Records –
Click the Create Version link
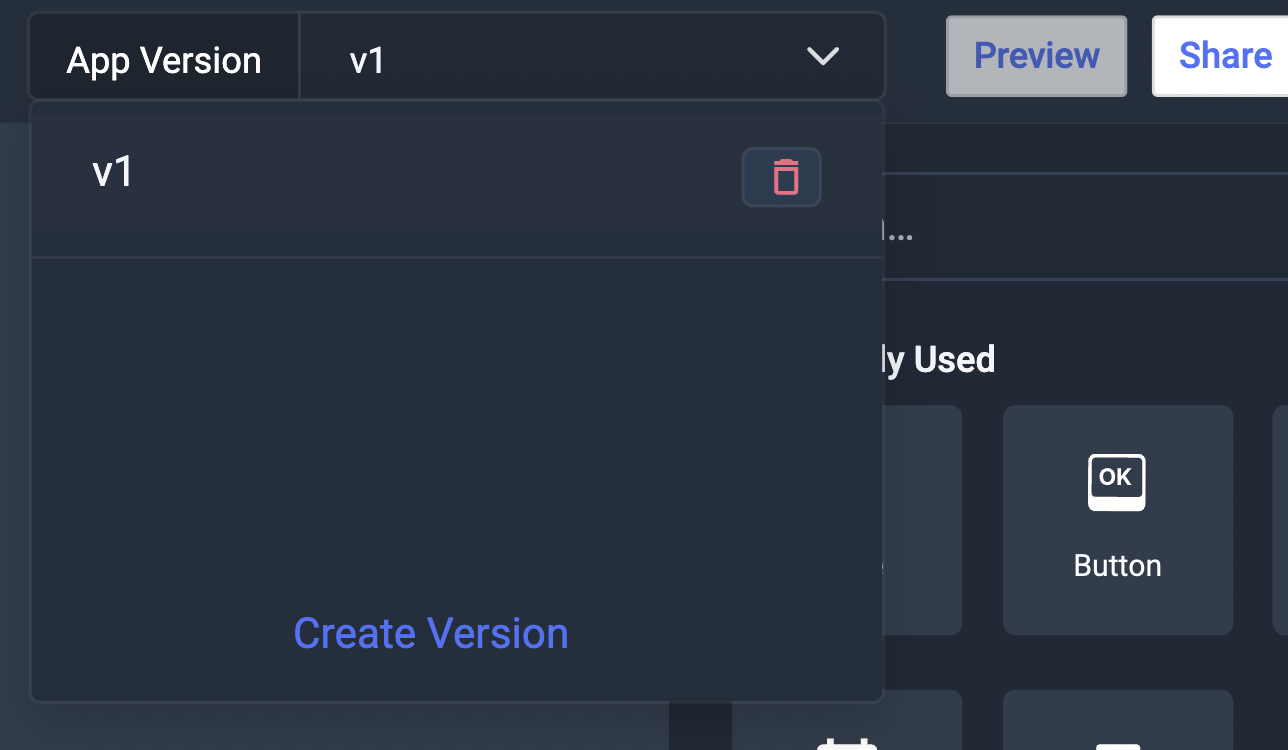 (430, 632)
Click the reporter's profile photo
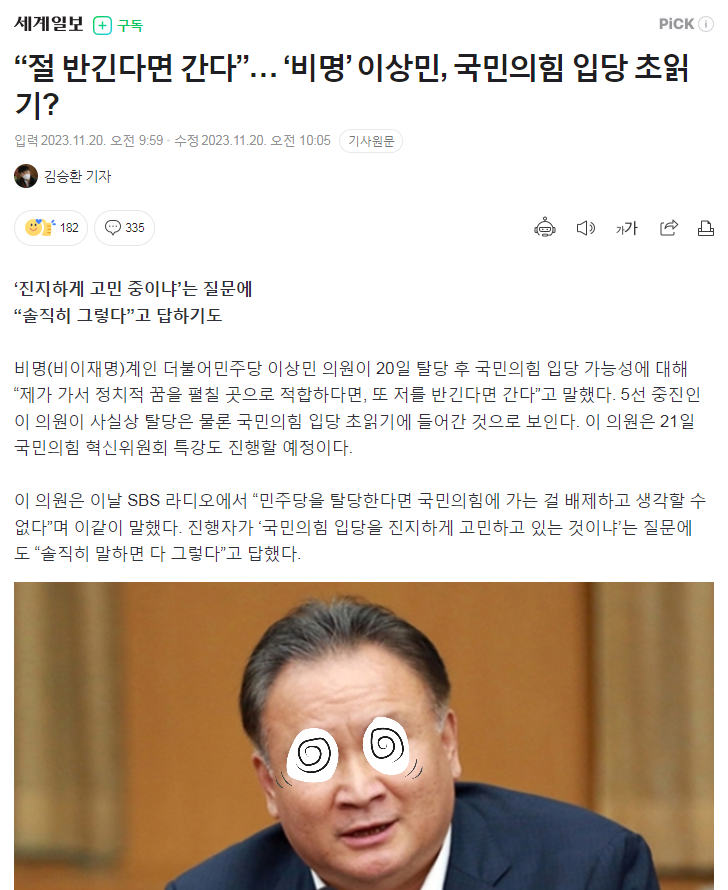This screenshot has width=728, height=890. pos(26,176)
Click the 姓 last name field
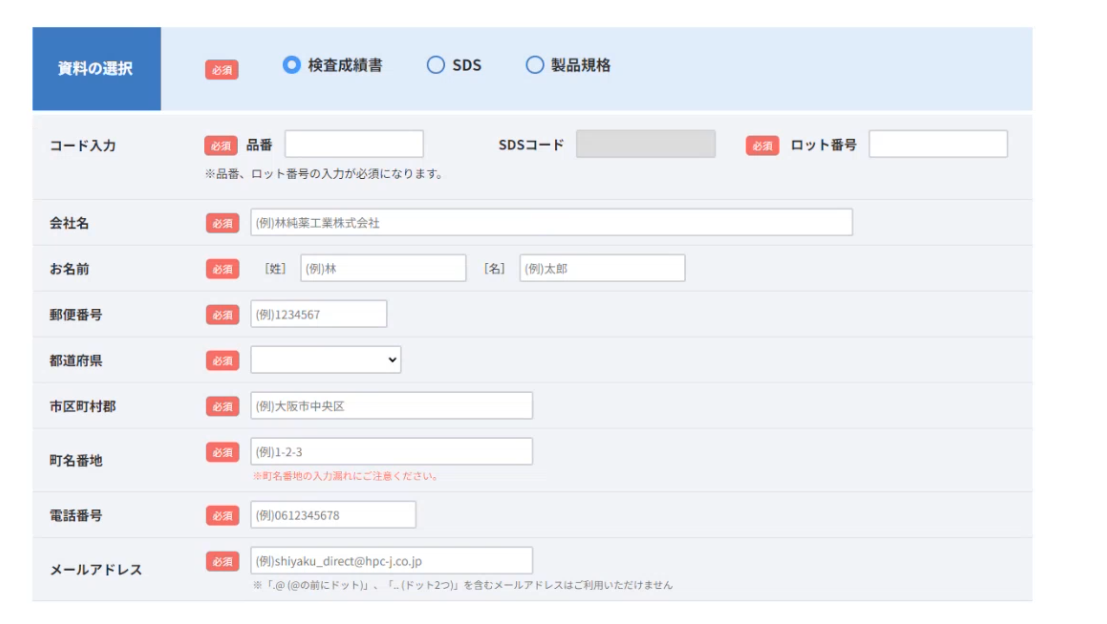1107x624 pixels. pos(383,268)
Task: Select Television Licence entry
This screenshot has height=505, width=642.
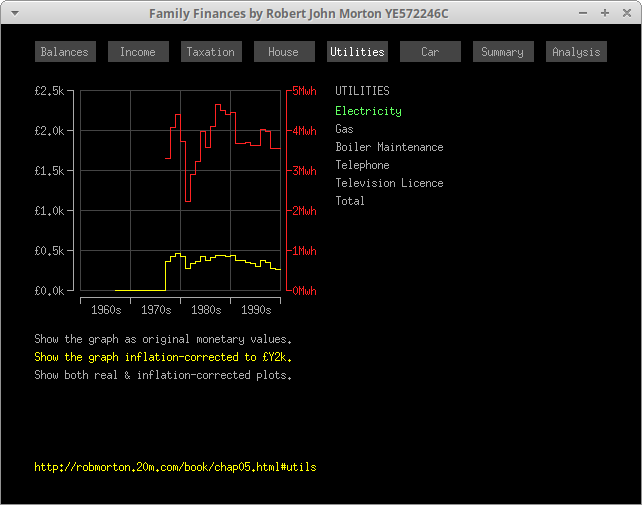Action: pyautogui.click(x=389, y=183)
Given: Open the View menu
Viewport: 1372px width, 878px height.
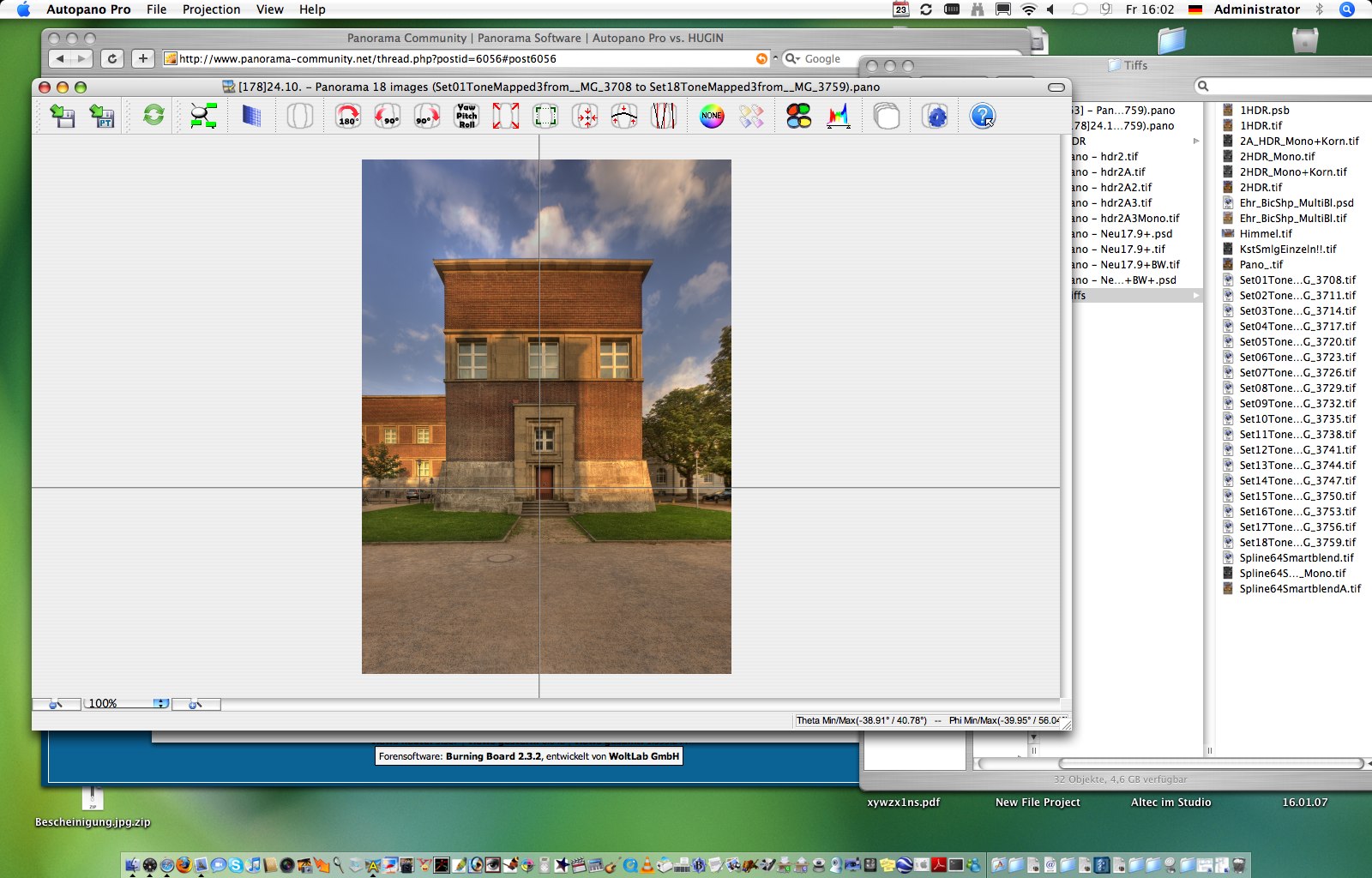Looking at the screenshot, I should (269, 9).
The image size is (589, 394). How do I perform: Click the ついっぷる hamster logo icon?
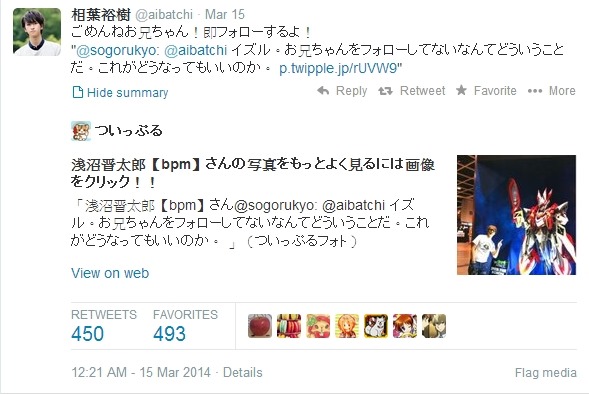(x=81, y=131)
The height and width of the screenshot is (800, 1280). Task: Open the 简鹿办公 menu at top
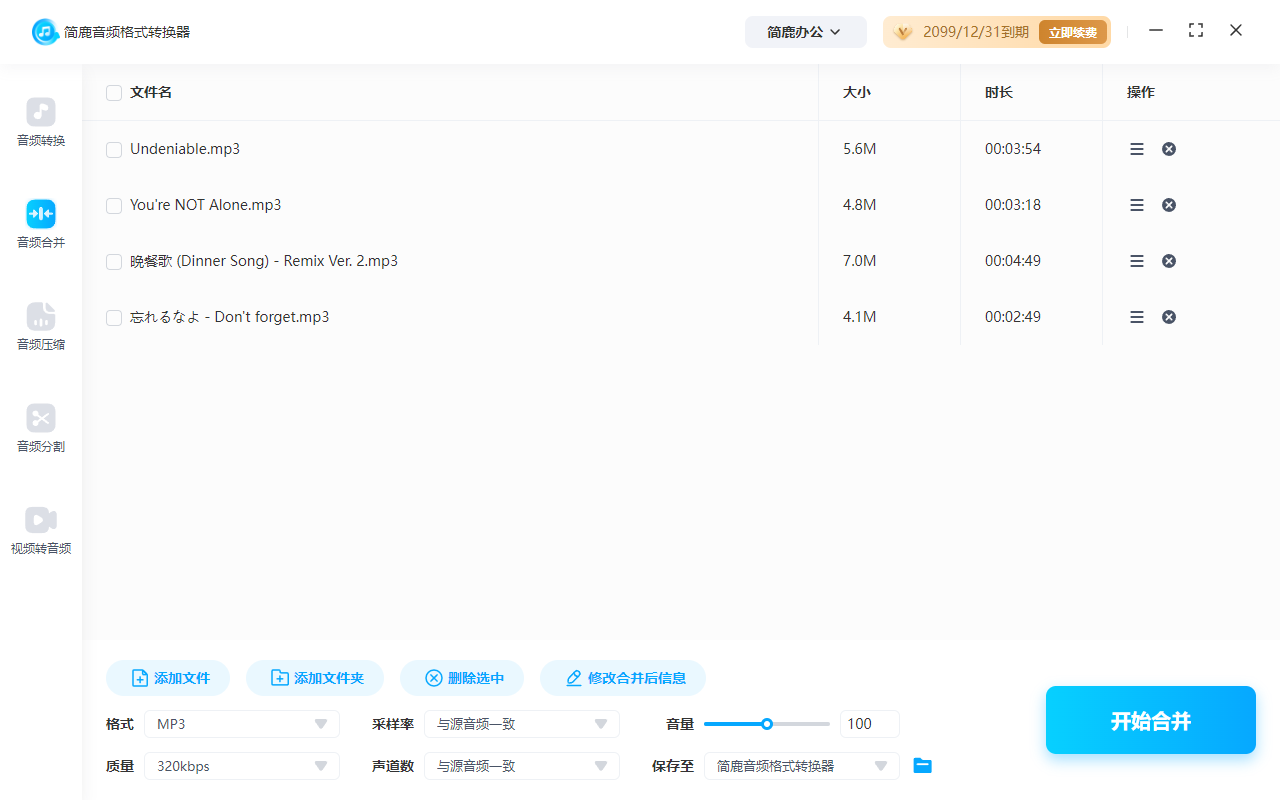click(x=805, y=32)
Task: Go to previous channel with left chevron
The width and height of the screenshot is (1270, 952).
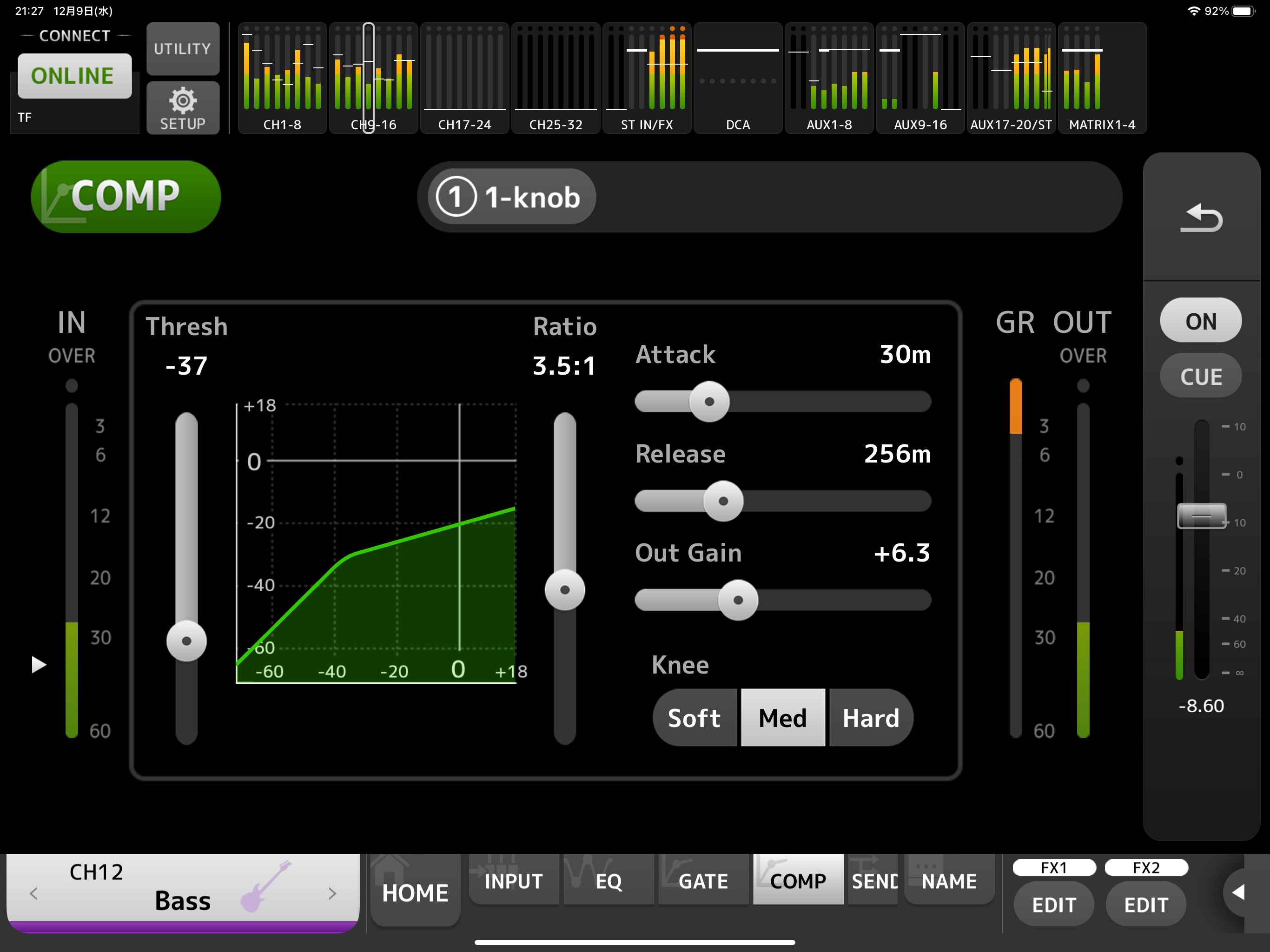Action: pyautogui.click(x=34, y=893)
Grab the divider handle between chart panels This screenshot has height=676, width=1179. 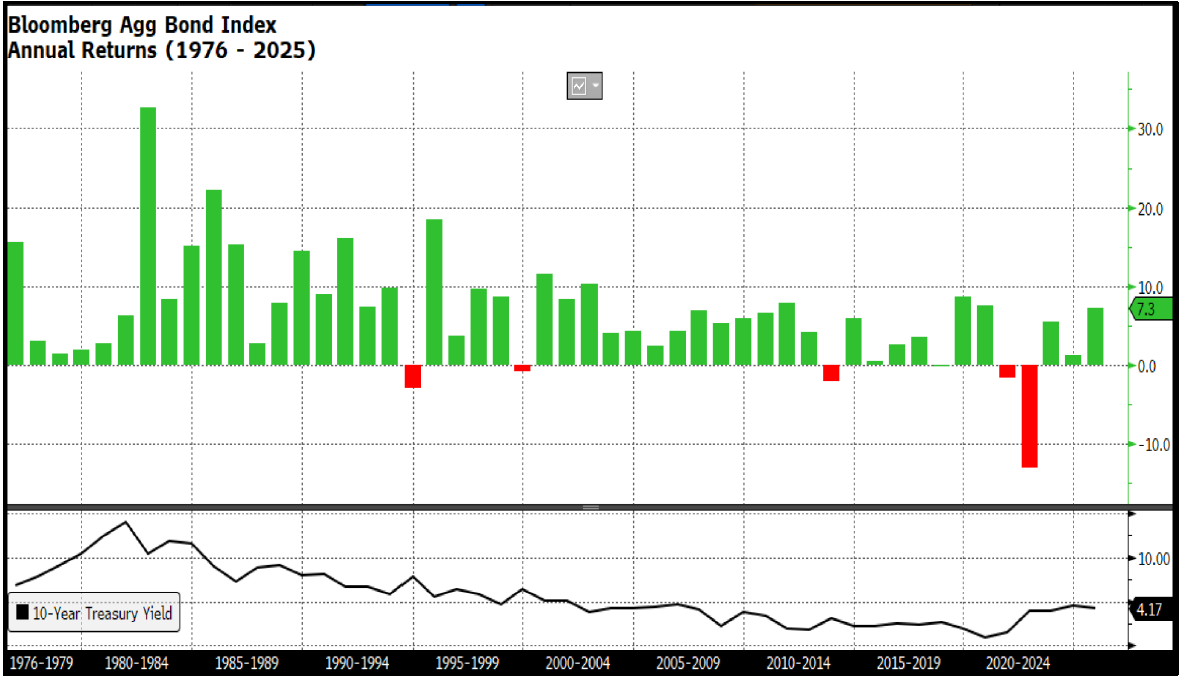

Given task – Could you write out the entries above verbatim, running from the line containing "Click the reporter's profile photo" through the end of the entries, with both ends included? Leave the pictures out of your answer.

Correct output –
Click the reporter's profile photo
This screenshot has width=728, height=890. pos(26,176)
Click the 姓 last name field
1107x624 pixels. pos(383,268)
Task: Select Television Licence entry
This screenshot has height=505, width=642.
Action: pyautogui.click(x=389, y=183)
Given: Open the View menu
Viewport: 1372px width, 878px height.
Looking at the screenshot, I should (269, 9).
The image size is (589, 394). How do I perform: Click the ついっぷる hamster logo icon?
(x=81, y=131)
The height and width of the screenshot is (800, 1280). Task: Open the 简鹿办公 menu at top
click(x=805, y=32)
Task: Go to previous channel with left chevron
The width and height of the screenshot is (1270, 952).
Action: pyautogui.click(x=34, y=893)
Grab the divider handle between chart panels This screenshot has height=676, width=1179. 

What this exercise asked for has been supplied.